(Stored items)
————————

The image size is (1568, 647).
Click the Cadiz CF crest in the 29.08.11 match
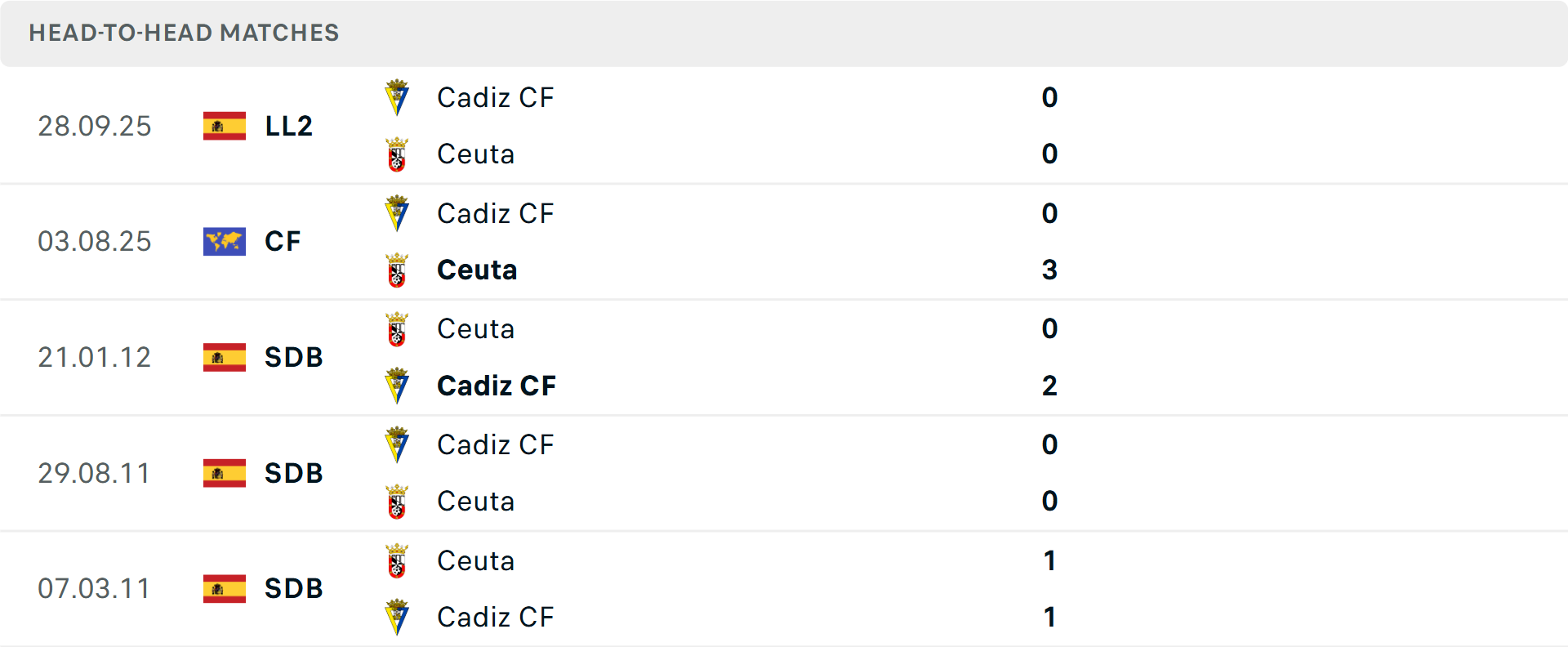click(397, 444)

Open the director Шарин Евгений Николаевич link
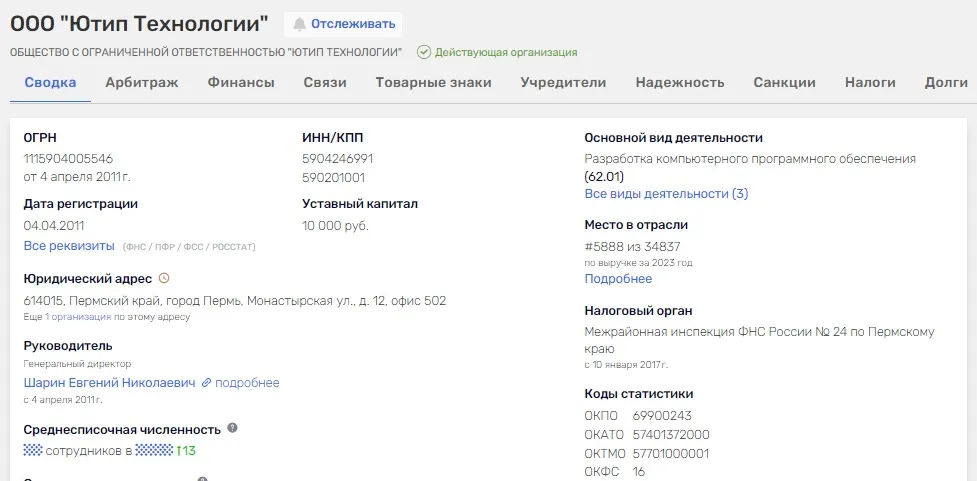point(110,383)
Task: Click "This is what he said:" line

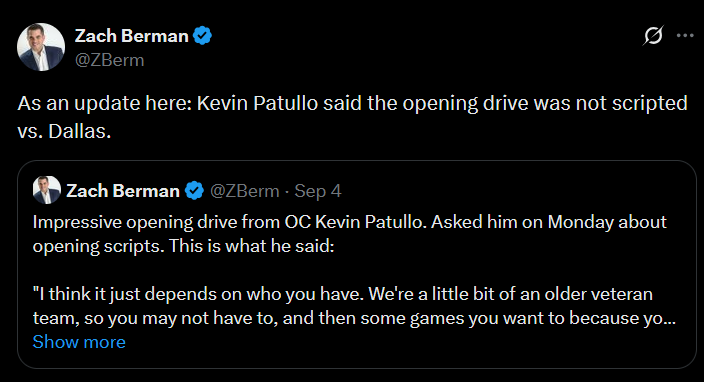Action: (251, 246)
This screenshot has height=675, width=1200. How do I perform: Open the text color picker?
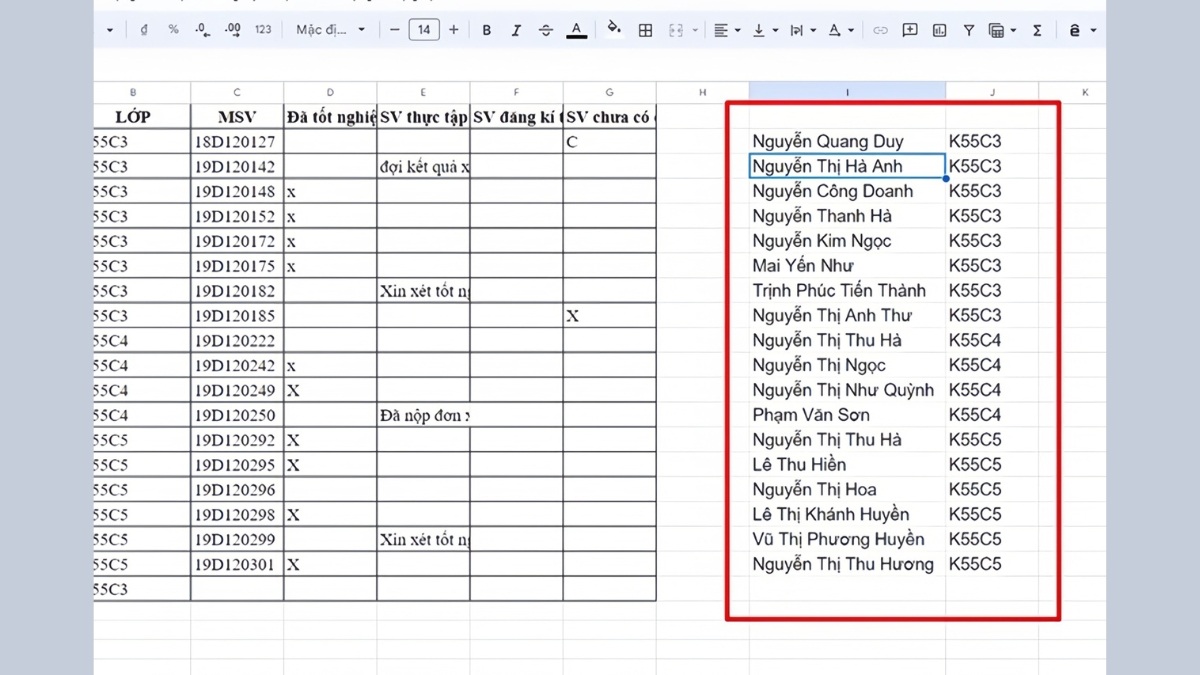point(576,30)
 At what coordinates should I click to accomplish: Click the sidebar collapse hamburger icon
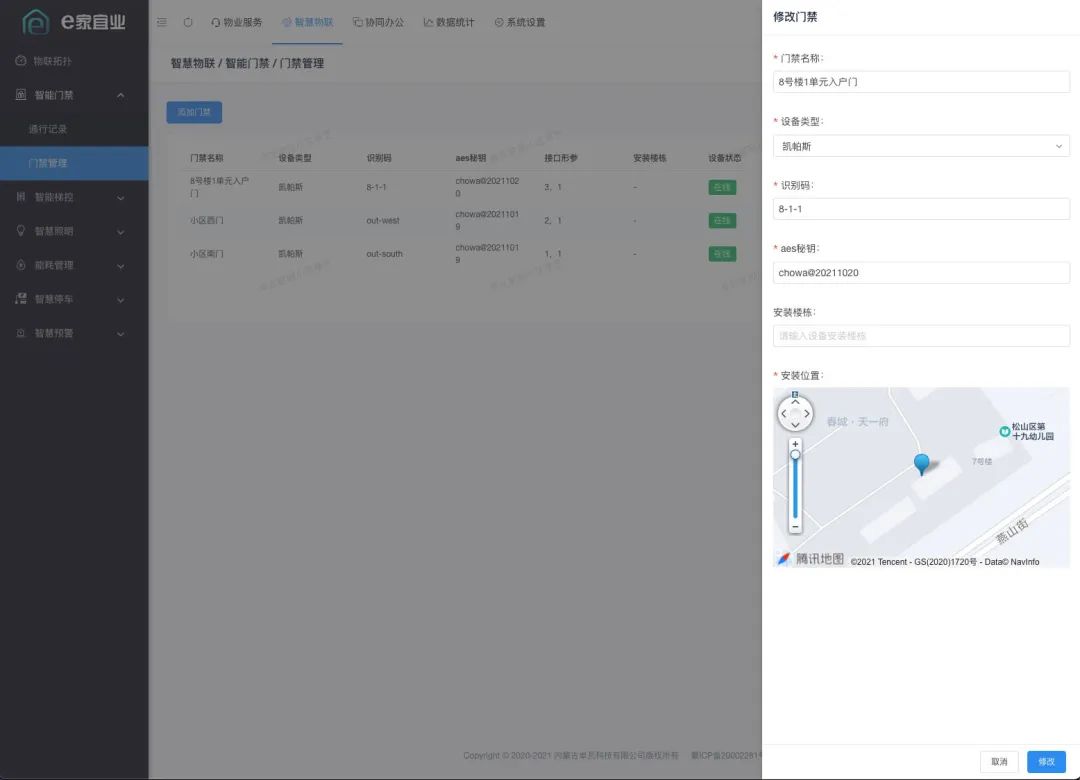160,21
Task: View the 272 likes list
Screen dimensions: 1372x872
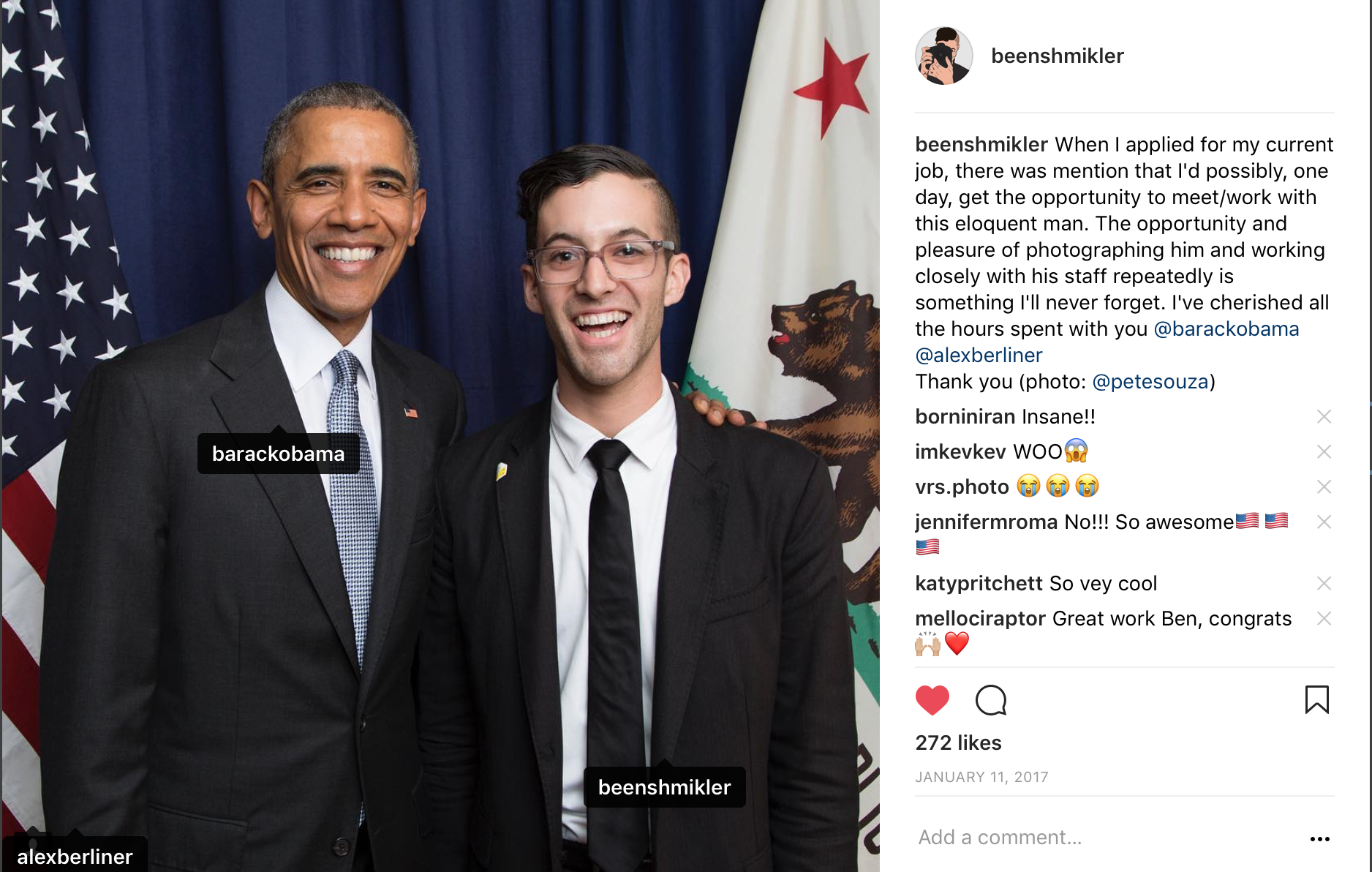Action: [x=958, y=743]
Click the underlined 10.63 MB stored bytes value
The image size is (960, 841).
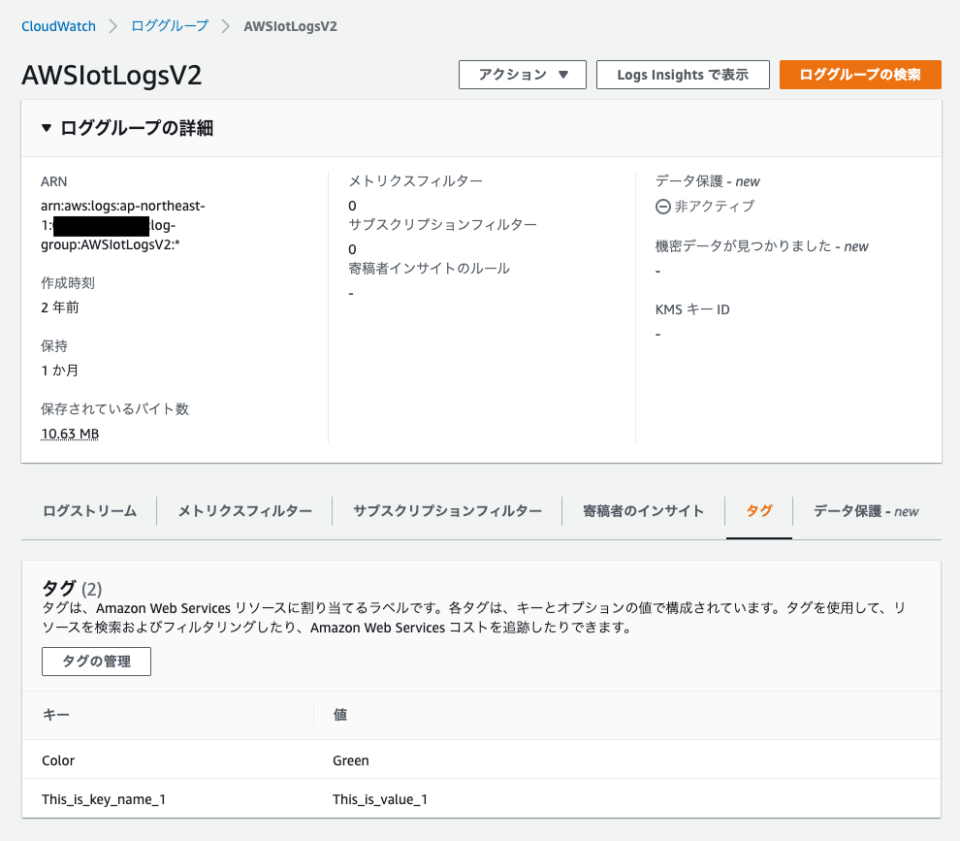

————————

[WHAT THIS TASK INVOLVES] The answer should be nothing but the number of lines above that contain "size".

[REPLY] 2